▸ WORK TO COMPLETE:
(A) Output everything in the House speaker race coverage from "Steve Scalise of" down to "even more votes.", unchanged.
(B) Pick up the House speaker race coverage after its last sentence and continue it.

▸ SELECTED EXTRACT:
- - - -

Steve Scalise of Louisiana said that Republicans will start over on Monday.
Punchbowl News’s Jake Sherman reports that the vote margin was large, according to sources familiar with the vote.
Updated
House Republicans are currently voting in a secret ballot election on whether Jim Jordan should stay or drop out of the speakership race.
According to CNN’s Manu Raju, Pennsylvania’s Republican representative Brian Fitzpatrick said that if Jordan chooses to opt for a fourth round of votes, then he will lose even more votes.
Former House speaker Kevin McCarthy has told reporters that the Republican conference is “in a very bad place right now.”
The day so far
Jim Jordan has lost his third election to become House speaker, after 25 of his fellow Republicans opposed him – five more than when the vote was first held on Tuesday. The House GOP has retired for a behind-closed-doors meeting, where a source says conservative Freedom caucus members want to hold a vote on renominating Jordan, though that would appear to be detrimental to him, since he keeps losing support. Thus, the House speaker’s race is far from finished, but here’s something different that may actually have been resolved: the criminal charges against former Donald Trump attorney Kenneth Chesebro, who has accepted a plea deal from Georgia prosecutors.
Here’s what else has happened today:
A New York judge threatened to jail Trump for violating a gag order.
House Republicans were spotted paging through a resolution to boot acting speaker Patrick McHenry from the job, reportedly as part of the effort to give him the full powers of his post.
Joe Biden is leaning on Congress to approve billions of dollars in aid to Israel and Ukraine. It cannot do so until the House elects a new speaker.
Updated
At his press conference following Jim Jordan’s third rejection as speaker, top House Democrat Hakeem Jeffries said his lawmakers were willing to work with Republicans on a solution to the standoff.
“House Democrats continue to make clear that we are willing to find a bipartisan path forward so we can reopen the house and solve problems for hard-working American taxpayers,” Jeffries said.
“It’s time for traditional Republicans to get off the sidelines, get in the arena, realize that the chaos, dysfunction and extremism has to end, and the only way to do it is to figure out how we can partner in a bipartisan fashion to reopen the House and govern in a reasonable, common sense way.”
The subtext here is that any solution Democrats would support won’t involve Jordan, who the party loathes for his support of Donald Trump’s lies about the 2020 election, and pursuit of impeaching Joe Biden.
Former Trump lawyer Chesebro accepts plea deal in Georgia election subversion case
Kenneth Chesebro, a former lawyer for Donald Trump has accepted a plea deal to resolve felony charges against him in what could be significant development for the Georgia election subversion case.

- - - -

▸ ITEMS:
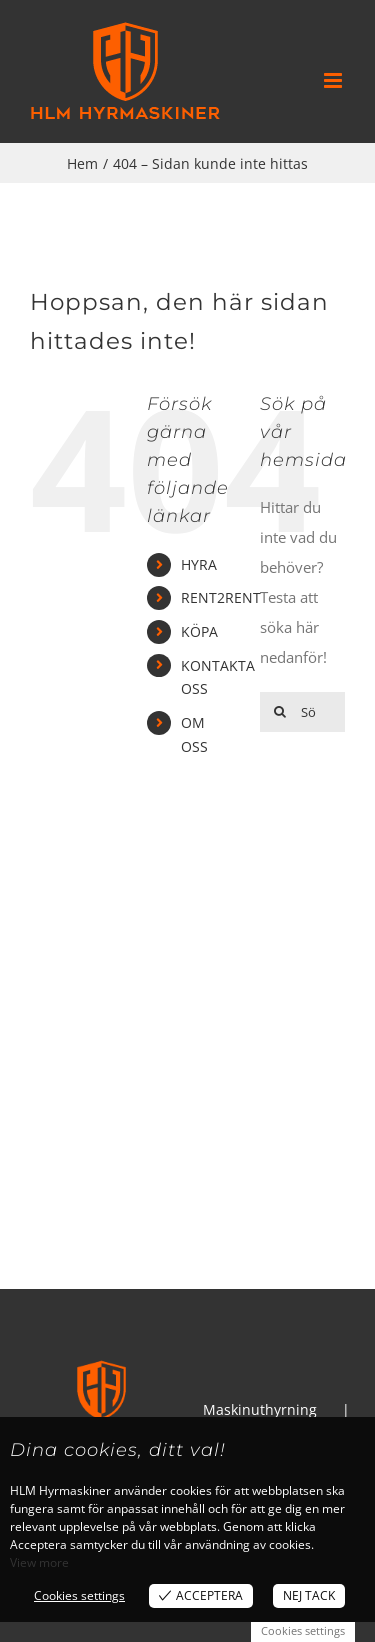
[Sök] (280, 712)
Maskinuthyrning (260, 1409)
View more (39, 1562)
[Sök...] (302, 712)
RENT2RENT (221, 597)
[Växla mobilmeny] (334, 80)
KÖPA (199, 631)
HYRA (199, 564)
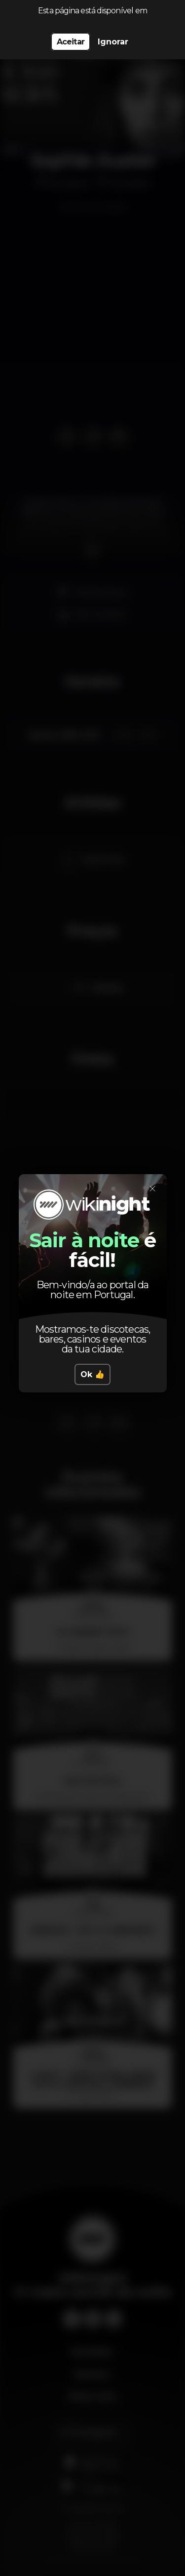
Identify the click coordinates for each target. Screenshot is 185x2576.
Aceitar (70, 41)
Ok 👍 (92, 1374)
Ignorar (113, 41)
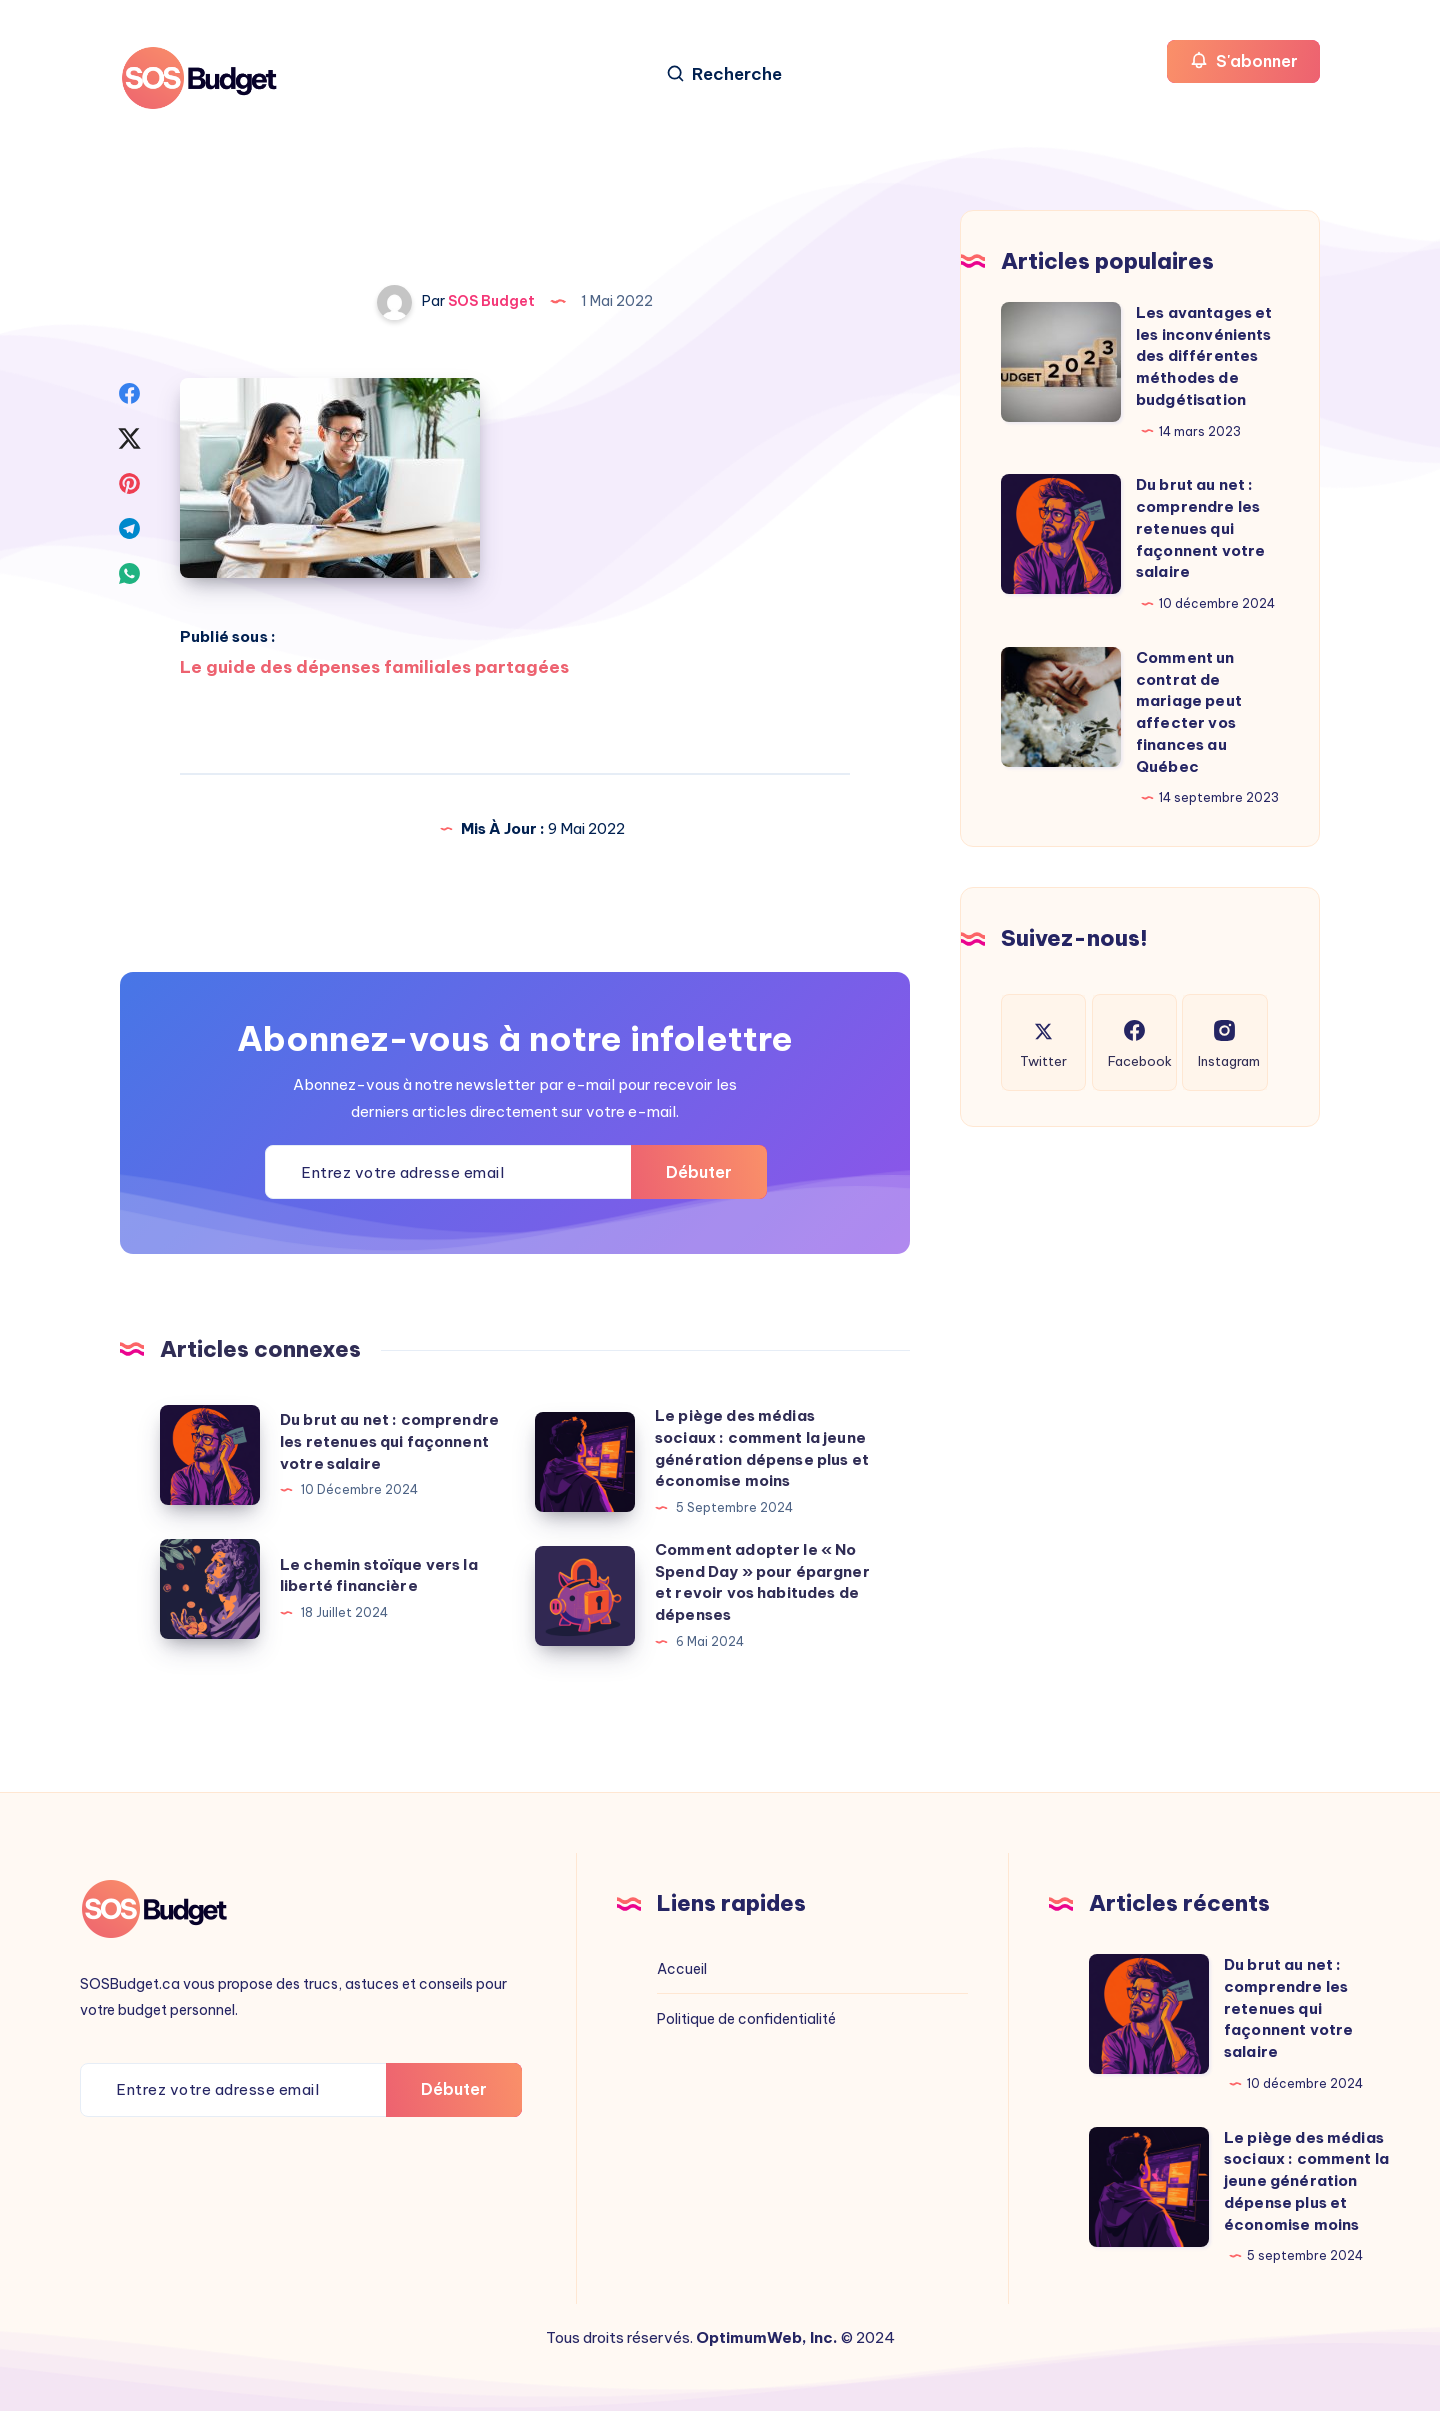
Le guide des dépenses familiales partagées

- - - -

▸ THE ANSWERS:
(A)
Steve Scalise of Louisiana said that Republicans will start over on Monday.
Punchbowl News’s Jake Sherman reports that the vote margin was large, according to sources familiar with the vote.
Updated
House Republicans are currently voting in a secret ballot election on whether Jim Jordan should stay or drop out of the speakership race.
According to CNN’s Manu Raju, Pennsylvania’s Republican representative Brian Fitzpatrick said that if Jordan chooses to opt for a fourth round of votes, then he will lose even more votes.

(B)
Here’s more, from the Guardian’s Jewel Wicker:
Kenneth Chesebro, the attorney who allegedly devised the “fake electors” plan to prevent Joe Biden from winning the 2020 election, has accepted a plea deal and will avoid going to trial in the Fulton county racketeering case involving Donald Trump and 17 others.
Chesebro was facing seven felonies, including a conspiracy count and six additional charges related to a plan to create “alternate electors” to falsely certify that Trump had won the 2020 presidential election.
Attorneys for Chesebro and representatives for the Fulton county’s district attorney’s office did not immediately respond to requests for comment.
Jury selection for Chesebro’s case was still under way as CNN reported that prosecutors and defense had resumed meetings to discuss a potential plea agreement. Jury selection was slated to continue into next week.
Attorney Sidney Powell, who was also set to stand trial beginning today, accepted a plea deal earlier this week, potentially pressuring Chesebro into doing the same. ABC reported that he had rejected a plea offer from prosecutors to avoid jail time by pleading guilty to the conspiracy charge two days ago.
Updated
Some clarity, from Punchbowl News, on that resolution to remove Patrick McHenry as acting speaker that the Associated Press spotted:
A growing number of Republicans have called for giving McHenry the full powers of House speaker as a solution to the conference’s ongoing stalemate.
GOP conservatives want to hold another vote on Jim Jordan's candidacy for speakership – source
Members of the rightwing House Freedom Caucus want to hold a vote on whether to keep Jim Jordan as the GOP nominee for speaker following his third election loss earlier today, a Republican source tells the Guardian’s US politics live blog.
Jordan has bled support over the course of this week, and it’s unclear why the Freedom Caucus, which Jordan co-founded, would want a second internal Republican election on his nomination. In the just-concluded third round of balloting in the full House, 25 Republicans voted against making Jordan speaker, up from 20 during the first vote on Tuesday.
The vote on whether to keep Jordan as nominee would occur during a behind-closed-doors GOP conference meeting set to begin at 1pm. The Republican source said it was possible Jordan could receive 60 votes against his candidacy – a significant statement of opposition.
Updated
Could Republican infighting plunge the House into even worse chaos?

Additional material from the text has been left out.